> _Page extract_:
****************************************
1. Using element names instead of attributes

You proposed to use attributes for indicating "omitOptionsDocument" or  "utcTime".

I wonder whether there is any strong reason for doing so?

I would stick to elements because EXI 1.0 options document uses elements and it is more consistent to do the same. e.g.,

<exi-c14n:options xmlns:exi="http://www.w3.org/2009/exi"
    xmlns:exi-c14n="http://www.w3.org/2016/exi-c14n">
    <exi-c14n:omitOptionsDocument/>
    <exi-c14n:utcTime/>
    <exi:header>
        <exi:common>
            <exi:compression/>
            <exi:fragment/>
            <exi:schemaId>foo</exi:schemaId>
        </exi:common>
    </exi:header>
</exi-c14n:options>

2. Best Practices

In Canonical EXI we propose 3 best practices [1].

Option 1 - XML Signature element:
integrate the proposed XML format as is --> no issue

Option 2 - URI scheme fragment identifier
Reading your email I get the expression that this is not an option for you. That said, I think adding the proposed "Canonical EXI Options document" as fragment identifier makes still sense.

For example we could define that the Bytes (e.g., TWFuIGl) for "Canonical EXI Options document" should be added to the URI e.g,

http://www.w3.org/TR/exi-c14n#TWFuIGl

May I ask you to comment on that...

Option 3 - EXI options within EXI stream
The EXI options may be in the EXI stream. The Canonical EXI options need to be exchanged else-wise.
****************************************
Collected data entries:
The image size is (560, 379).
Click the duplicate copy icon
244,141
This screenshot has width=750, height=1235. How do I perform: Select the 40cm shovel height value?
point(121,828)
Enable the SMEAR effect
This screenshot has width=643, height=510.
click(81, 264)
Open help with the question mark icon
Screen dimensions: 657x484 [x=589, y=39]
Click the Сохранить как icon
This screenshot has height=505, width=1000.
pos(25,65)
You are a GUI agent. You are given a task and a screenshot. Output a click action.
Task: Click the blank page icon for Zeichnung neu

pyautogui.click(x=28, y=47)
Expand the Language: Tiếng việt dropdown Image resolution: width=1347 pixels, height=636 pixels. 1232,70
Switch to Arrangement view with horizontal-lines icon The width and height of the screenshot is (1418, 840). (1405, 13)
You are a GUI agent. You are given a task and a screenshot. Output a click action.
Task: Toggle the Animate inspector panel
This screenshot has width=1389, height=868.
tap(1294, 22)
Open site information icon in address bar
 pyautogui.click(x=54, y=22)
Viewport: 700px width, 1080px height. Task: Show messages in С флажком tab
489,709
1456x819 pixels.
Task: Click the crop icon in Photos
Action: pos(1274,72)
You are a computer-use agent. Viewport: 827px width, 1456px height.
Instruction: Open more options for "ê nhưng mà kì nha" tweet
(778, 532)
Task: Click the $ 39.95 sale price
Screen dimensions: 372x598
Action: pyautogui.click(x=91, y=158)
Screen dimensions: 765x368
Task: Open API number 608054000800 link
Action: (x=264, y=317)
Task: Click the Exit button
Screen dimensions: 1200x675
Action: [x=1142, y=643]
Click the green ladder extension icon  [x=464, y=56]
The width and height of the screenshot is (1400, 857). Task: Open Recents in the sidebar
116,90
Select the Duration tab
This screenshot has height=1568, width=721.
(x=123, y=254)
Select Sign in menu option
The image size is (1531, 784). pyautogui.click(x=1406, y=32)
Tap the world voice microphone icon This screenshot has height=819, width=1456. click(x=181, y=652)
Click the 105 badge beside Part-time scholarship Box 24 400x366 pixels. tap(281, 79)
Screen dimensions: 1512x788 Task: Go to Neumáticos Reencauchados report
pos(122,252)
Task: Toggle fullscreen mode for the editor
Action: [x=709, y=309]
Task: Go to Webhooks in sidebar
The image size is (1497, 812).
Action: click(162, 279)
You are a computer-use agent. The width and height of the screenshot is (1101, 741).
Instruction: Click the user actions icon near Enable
****************************************
Copy everything in the Canonical EXI discussion from "For example we" down to "be exchanged else-wise.", swapping "EXI stream" for "EXI data stream" each time it occurs.

For example we could define that the Bytes (e.g., TWFuIGl) for "Canonical EXI Options document" should be added to the URI e.g,

http://www.w3.org/TR/exi-c14n#TWFuIGl

May I ask you to comment on that...

Option 3 - EXI options within EXI data stream
The EXI options may be in the EXI data stream. The Canonical EXI options need to be exchanged else-wise.